A judgment was obtained by Madge H. Simmons against Virginia Transit Company and Donald M. Puetz for personal injuries and property damage. Her injuries and property damage were sustained on the afternoon of November 6, 1953, when a bus operated by Puetz collided at the intersection of Sheppard street and Monument avenue in the city of Richmond, Virginia, with plaintiff’s Cadillac car, driven by her husband, John Simmons, in which she was seated.

The parties will be referred to as plaintiff and defendants in accordance with their positions in the trial court.

Defendants now admit that the bus driver was negligent and that his negligence was a proximate cause of the collision.

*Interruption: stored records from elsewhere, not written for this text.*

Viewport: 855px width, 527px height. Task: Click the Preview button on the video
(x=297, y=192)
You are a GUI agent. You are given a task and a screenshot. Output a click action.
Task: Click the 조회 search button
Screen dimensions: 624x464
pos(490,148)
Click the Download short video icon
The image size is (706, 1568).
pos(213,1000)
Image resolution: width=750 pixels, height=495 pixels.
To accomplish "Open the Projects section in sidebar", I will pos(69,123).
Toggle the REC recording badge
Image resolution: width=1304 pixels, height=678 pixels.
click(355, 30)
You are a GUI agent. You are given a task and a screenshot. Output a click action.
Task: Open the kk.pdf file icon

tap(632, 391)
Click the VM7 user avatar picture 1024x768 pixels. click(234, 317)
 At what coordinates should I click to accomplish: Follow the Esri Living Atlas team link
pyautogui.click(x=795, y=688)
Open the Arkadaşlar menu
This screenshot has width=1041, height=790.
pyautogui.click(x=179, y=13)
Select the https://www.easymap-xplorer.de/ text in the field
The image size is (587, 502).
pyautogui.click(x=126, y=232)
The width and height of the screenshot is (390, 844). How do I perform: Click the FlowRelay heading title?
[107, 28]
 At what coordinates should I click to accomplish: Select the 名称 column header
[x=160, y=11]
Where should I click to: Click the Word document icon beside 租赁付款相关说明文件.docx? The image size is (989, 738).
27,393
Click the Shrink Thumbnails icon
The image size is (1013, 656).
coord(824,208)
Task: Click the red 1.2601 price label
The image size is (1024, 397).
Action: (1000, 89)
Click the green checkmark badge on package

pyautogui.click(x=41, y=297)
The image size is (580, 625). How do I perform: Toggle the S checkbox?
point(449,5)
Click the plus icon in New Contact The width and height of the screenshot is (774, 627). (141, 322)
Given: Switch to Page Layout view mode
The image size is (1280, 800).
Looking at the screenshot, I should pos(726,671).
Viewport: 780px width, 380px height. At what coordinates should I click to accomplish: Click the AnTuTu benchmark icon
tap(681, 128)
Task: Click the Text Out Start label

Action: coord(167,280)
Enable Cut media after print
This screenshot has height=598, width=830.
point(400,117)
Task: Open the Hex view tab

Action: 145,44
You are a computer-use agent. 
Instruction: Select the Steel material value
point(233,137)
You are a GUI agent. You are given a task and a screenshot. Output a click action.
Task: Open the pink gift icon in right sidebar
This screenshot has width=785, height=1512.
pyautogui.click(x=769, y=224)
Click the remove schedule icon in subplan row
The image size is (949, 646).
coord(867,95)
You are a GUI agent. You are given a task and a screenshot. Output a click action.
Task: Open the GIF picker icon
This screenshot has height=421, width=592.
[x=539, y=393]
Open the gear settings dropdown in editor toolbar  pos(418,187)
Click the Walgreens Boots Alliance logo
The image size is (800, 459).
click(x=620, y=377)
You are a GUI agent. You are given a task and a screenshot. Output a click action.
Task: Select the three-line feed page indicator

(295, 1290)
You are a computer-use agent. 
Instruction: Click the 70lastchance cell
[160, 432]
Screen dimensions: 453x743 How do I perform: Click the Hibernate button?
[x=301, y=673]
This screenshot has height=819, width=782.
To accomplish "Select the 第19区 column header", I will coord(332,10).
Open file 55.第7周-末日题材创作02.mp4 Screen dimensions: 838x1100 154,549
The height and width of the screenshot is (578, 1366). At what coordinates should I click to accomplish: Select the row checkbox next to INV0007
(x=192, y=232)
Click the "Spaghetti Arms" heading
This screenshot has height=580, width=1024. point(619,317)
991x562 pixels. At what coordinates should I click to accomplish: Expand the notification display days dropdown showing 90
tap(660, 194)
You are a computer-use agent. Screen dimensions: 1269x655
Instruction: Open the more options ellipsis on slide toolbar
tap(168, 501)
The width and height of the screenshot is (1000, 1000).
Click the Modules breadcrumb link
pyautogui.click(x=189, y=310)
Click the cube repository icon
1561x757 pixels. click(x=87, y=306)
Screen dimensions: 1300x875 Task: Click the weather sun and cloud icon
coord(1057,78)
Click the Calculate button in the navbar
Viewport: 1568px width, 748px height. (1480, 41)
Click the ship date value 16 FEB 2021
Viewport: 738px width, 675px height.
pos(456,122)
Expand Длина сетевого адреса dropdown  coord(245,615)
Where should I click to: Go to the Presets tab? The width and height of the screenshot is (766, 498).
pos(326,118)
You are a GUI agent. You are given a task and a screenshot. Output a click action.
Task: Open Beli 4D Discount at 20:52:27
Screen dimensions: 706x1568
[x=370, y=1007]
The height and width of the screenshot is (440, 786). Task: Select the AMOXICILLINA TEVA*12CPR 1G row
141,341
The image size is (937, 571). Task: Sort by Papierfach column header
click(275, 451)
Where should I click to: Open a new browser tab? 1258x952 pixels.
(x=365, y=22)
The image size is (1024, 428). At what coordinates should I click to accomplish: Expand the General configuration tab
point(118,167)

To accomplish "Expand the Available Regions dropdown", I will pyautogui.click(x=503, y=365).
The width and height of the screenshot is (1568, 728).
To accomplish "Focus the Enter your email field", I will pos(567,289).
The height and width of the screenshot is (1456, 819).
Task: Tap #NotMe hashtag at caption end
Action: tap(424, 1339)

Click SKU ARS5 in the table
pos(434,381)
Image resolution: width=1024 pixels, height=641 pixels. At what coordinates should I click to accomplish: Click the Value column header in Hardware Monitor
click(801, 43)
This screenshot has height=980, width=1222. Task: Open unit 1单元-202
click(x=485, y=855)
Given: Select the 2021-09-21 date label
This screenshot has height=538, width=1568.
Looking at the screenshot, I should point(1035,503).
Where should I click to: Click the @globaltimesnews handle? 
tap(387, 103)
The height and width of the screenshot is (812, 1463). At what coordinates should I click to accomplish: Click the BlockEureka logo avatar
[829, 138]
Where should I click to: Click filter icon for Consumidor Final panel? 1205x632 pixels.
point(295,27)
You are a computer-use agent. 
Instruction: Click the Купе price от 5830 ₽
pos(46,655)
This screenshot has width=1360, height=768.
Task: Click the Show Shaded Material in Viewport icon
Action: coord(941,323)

In their brief, that concession is stated thus:

“Appellants likewise concede that the failure of the bus operator to maintain a proper lookout was a proximate cause of this accident.”

Defendants, however, insist that the evidence was sufficient to show that (1) Simmons was guilty of negligence that was a proximate cause of the collision and that he and plaintiff were engaged in a joint enterprise, and his negligence is therefore imputable to her, and (2) plaintiff was herself guilty of negligence that contributed to the collision.

The jury were instructed that if the bus driver and Simmons were guilty of negligence and that if the negligence of each contributed to the collision as a proximate cause, then they should find for the plaintiff. They were also told that if Simmons was guilty of negligence and if his negligence was the sole proximate cause of the collision, they should find for the defendants. However, the court refused to give instructions A and F tendered by defendants on the principle of joint enterprise under which the jury could have imputed Simmons’ negligence to plaintiff. It also refused instruction G which would have submitted to the jury the issue of whether or not plaintiff was herself guilty of contributory negligence.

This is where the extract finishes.